[HELICONIUS] Heliconius colour pattern and mate choice
Jim Mallet
j.mallet at ucl.ac.uk
Tue Apr 18 13:06:44 BST 2006
Friends,
There has just been a paper published about Heliconius cydno and H.
pachinus. I thought you'd find it of interest:
Marcus R. Kronforst, Laura G. Young, Durrell D. Kapan, Camille McNeely,
Rachel J. O'Neill, and Lawrence E. Gilbert
email: mkronforst at mail.utexas.edu.
2006
Linkage of butterfly mate preference and wing color preference cue at the
genomic location of wingless
Proc. Natl. Acad.
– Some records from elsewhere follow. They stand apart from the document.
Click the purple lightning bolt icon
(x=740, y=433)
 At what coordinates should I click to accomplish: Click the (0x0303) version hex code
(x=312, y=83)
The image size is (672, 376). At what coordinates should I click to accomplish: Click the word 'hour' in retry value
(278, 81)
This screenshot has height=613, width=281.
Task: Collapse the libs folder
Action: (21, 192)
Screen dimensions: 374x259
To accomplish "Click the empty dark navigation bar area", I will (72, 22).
Sci., USA 103: 6575-6580.
Sexual isolation is a critical form of reproductive isolation in the early
stages of animal speciation, yet little is known about the genetic basis of
divergent mate preferences and preference cues in young species.
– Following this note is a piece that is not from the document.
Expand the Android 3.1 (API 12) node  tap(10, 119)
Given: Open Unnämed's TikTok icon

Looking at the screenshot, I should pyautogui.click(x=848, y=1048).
Heliconius butterflies, well known for their diversity of wing color
patterns, mate assortatively as a result of divergence in male preference
for wing patterns.
Here we show that the specific cue used by Heliconius cydno and Heliconius
pachinus males to recognize conspecific females is the color of patches on
the wings.
In addition, male mate preference segregates with forewing color in
hybrids, indicating a genetic association between the loci responsible for
preference and preference cue.
Quantitative trait locus mapping places a preference locus coincident with
the locus that determines forewing color, which itself is perfectly linked
to the wing patterning candidate gene, wingless. Furthermore,
yellow-colored males of the polymorphic race H. cydno alithea prefer to
court yellow females, indicating that wing color and color preference are
controlled by loci that are located in an inversion or are pleiotropic
effects of a single locus.
Tight genetic associations between preference and preference cue, although
rare, make divergence and speciation particularly likely because the
effects of natural and sexual selection on one trait are transferred to the
other, leading to the coordinated evolution of mate recognition. This
effect of linkage on divergence is especially important in Heliconius
because differentiation of wing color patterns in the genus has been driven
and maintained by natural selection for Müllerian mimicry.